All of the exhibits on display in the museum were excavated across Lebanon, which is rich with historical sites and artifacts.

They include a premolar from 70,000 BC belonging to the first known example of a homo sapiens in Lebanon, and stretch through to an 1830 Ottoman stele adorned with a turban.

Among the collection's flagship displays is a series of Phoenician sarcophagi dating from between the sixth and fourth century BC that were found in the southern region of Sidon.

"We're exhibiting 31 of these sarcophagi at the moment," which mix Greek and Egyptian styles, said Afeiche, noting that some of the sarcophagi found in Sidon are currently displayed in the Louvre.

This is "the largest collection of anthropoid sarcophagi in the world," she added.

But perhaps the most striking part of the exhibit is the unprecedented display of three mummies found in 1989 by cavers in the Qadisha Valley.

The area is a UNESCO World Heritage site and its cave-pocked sheer rock faces provided refuge for Maronite Christians persecuted during the Mamluk and Byzantine eras.

"They were discovered in a cave along with eight naturally mummified bodies" wearing the clothes of of women and children, in some cases the 13th-century silk embroidery still intact.

More treasures to display

Around them were nuts, onion skins, ceramics, bronze tools and documents written in Arabic and Syriac.

"They were psalms and liturgical chants that showed that these were Christians who had taken refuge in this cave," said Afeiche.

The three mummified bodies are particularly rare as Lebanon does not have a tradition of mummification, according to Marco Samadelli, director of the EURAC centre in Italy, who offered his expertise to help conserve the unique mummies.

Italy contributed 1.02 million euros ($1.1 million) to the project of restoring the museum's basement and collection, along with the expertise of leading archeologists including Antonio Giannarusti.

Even with the basement now open, the museum's storage areas contain plenty of undisplayed pieces and the culture ministry has plans for a new history museum in Beirut as well as museums in both Sidon and Tyre.

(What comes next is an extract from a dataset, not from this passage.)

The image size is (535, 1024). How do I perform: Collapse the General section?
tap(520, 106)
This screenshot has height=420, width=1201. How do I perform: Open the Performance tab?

The new exhibition provides a timeline of burial techniques, from a 6000 BC Neolithic cradle tomb to a 4BC Chalcolithic burial jar found in Byblos.

Phoenician urns holding cremated remains are exhibited alongside a Byzantine-era tomb decorated with the face of the Virgin Mary from 440 AD.

"We believe this is the oldest representation of the Virgin discovered to date in Lebanon," said Afeiche.

The largest is the hypogeum from Tyre, with frescos reminiscent of Pompeii. One of its sides features an inscription: "Be brave, no one is immortal."